(Data extracted from a collection)
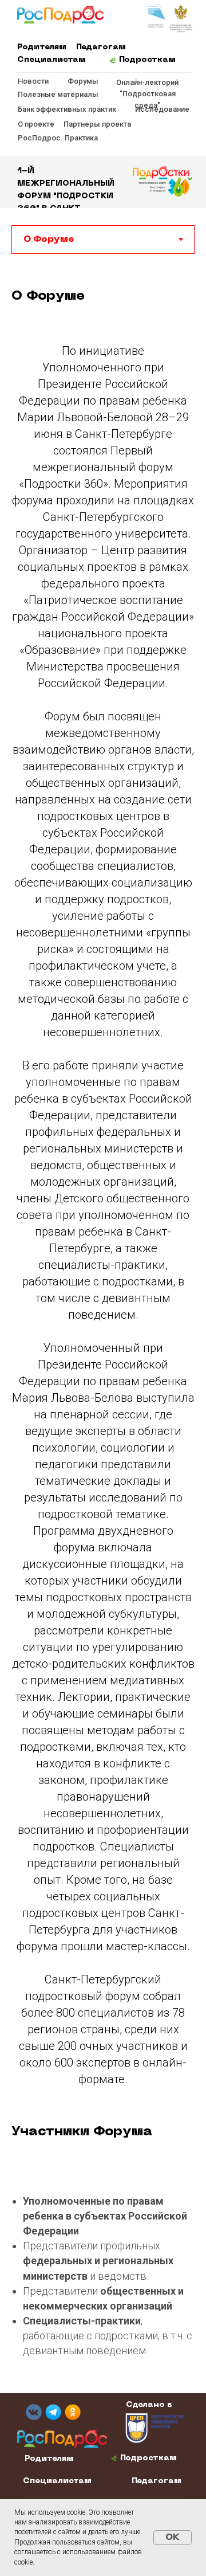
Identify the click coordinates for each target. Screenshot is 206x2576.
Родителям (41, 47)
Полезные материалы (58, 94)
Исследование (162, 109)
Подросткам (147, 60)
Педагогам (101, 47)
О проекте (36, 124)
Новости (33, 81)
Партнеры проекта (97, 124)
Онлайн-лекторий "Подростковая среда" (147, 93)
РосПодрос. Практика (58, 138)
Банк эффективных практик (67, 109)
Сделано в (149, 2405)
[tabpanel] (103, 299)
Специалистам (51, 60)
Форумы (83, 81)
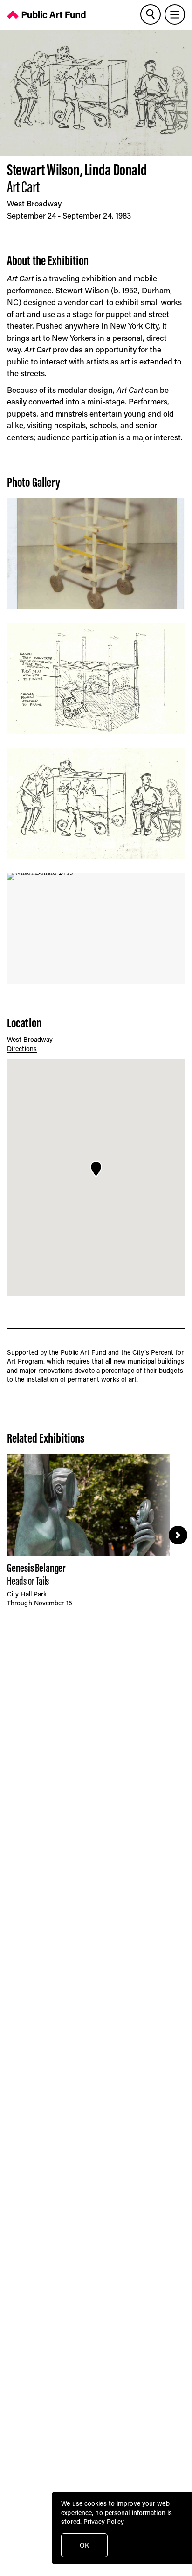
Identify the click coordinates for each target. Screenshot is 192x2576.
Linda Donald (115, 169)
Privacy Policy (103, 2521)
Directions (22, 1048)
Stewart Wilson (43, 169)
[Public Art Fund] (46, 16)
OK (84, 2545)
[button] (96, 1169)
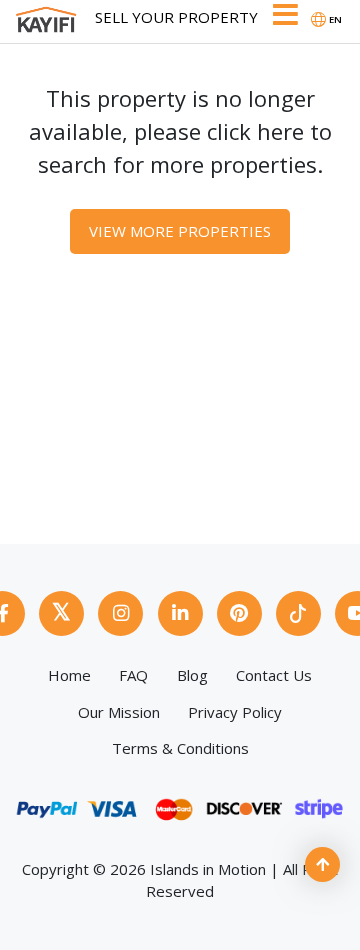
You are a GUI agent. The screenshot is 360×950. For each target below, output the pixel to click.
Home (69, 675)
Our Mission (119, 712)
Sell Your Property (176, 17)
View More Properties (180, 231)
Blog (192, 675)
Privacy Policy (235, 712)
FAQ (133, 675)
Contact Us (274, 675)
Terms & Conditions (180, 748)
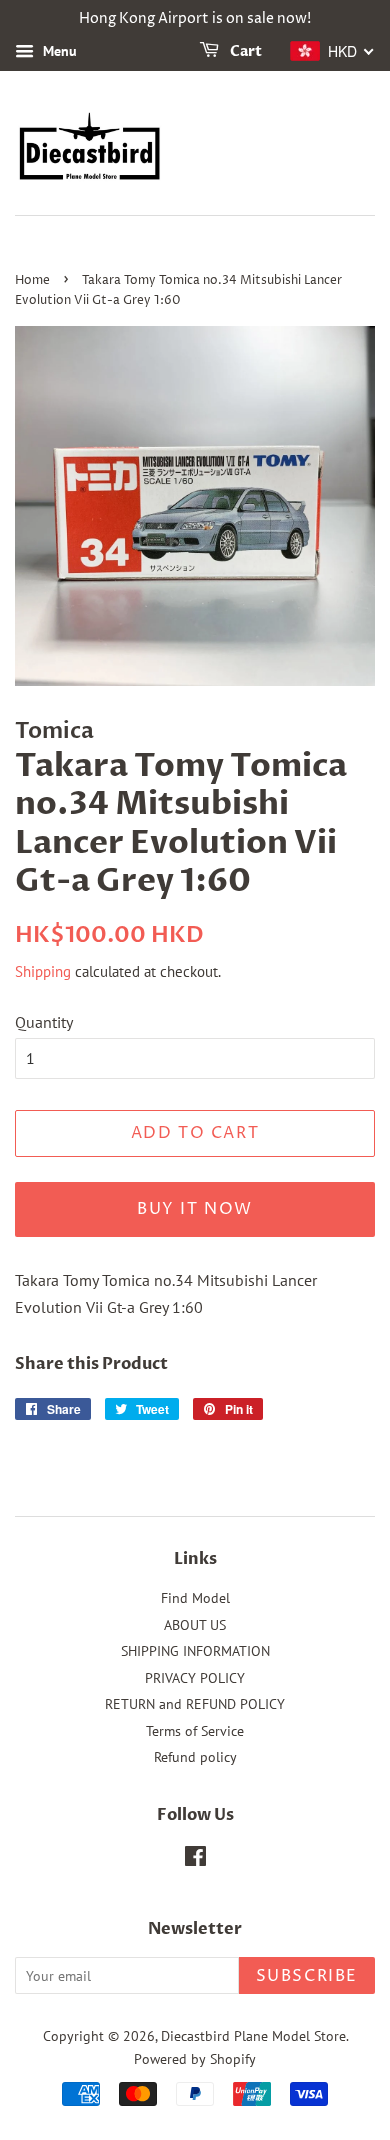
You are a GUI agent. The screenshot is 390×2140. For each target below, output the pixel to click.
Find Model (195, 1598)
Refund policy (195, 1757)
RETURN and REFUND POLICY (195, 1704)
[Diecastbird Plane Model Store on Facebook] (195, 1860)
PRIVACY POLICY (195, 1678)
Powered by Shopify (195, 2059)
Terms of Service (195, 1731)
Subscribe (307, 1976)
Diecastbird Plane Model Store (253, 2036)
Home (32, 280)
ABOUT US (195, 1625)
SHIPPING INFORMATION (195, 1651)
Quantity (44, 1022)
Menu (58, 51)
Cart (244, 51)
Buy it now (195, 1209)
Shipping (43, 971)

Goal of the exercise -
Could you retype every record exactly, leaving the pictures out?

Answer section -
Identify the click coordinates for each target. Screenshot is 206x2576.
Родителям (41, 47)
Полезные материалы (58, 94)
Исследование (162, 109)
Подросткам (147, 60)
Педагогам (101, 47)
О проекте (36, 124)
Новости (33, 81)
Партнеры проекта (97, 124)
Онлайн-лекторий "Подростковая среда" (147, 93)
РосПодрос. Практика (58, 138)
Банк эффективных практик (67, 109)
Сделано в (149, 2405)
[tabpanel] (103, 299)
Специалистам (51, 60)
Форумы (83, 81)
Identify the click coordinates for each target. Screenshot is 192x2576.
Linda Donald (115, 169)
Privacy Policy (103, 2521)
Directions (22, 1048)
Stewart Wilson (43, 169)
[Public Art Fund] (46, 16)
OK (84, 2545)
[button] (96, 1169)
You are a GUI agent. The screenshot is 360×950. For each target below, output the pixel to click.
Home (69, 675)
Our Mission (119, 712)
Sell Your Property (176, 17)
View More Properties (180, 231)
Blog (192, 675)
Privacy Policy (235, 712)
FAQ (133, 675)
Contact Us (274, 675)
Terms & Conditions (180, 748)
You are a GUI agent. The screenshot is 390×2140. For each target below, output the pixel to click.
Find Model (195, 1598)
Refund policy (195, 1757)
RETURN and REFUND POLICY (195, 1704)
[Diecastbird Plane Model Store on Facebook] (195, 1860)
PRIVACY POLICY (195, 1678)
Powered by Shopify (195, 2059)
Terms of Service (195, 1731)
Subscribe (307, 1976)
Diecastbird Plane Model Store (253, 2036)
Home (32, 280)
ABOUT US (195, 1625)
SHIPPING INFORMATION (195, 1651)
Quantity (44, 1022)
Menu (58, 51)
Cart (244, 51)
Buy it now (195, 1209)
Shipping (43, 971)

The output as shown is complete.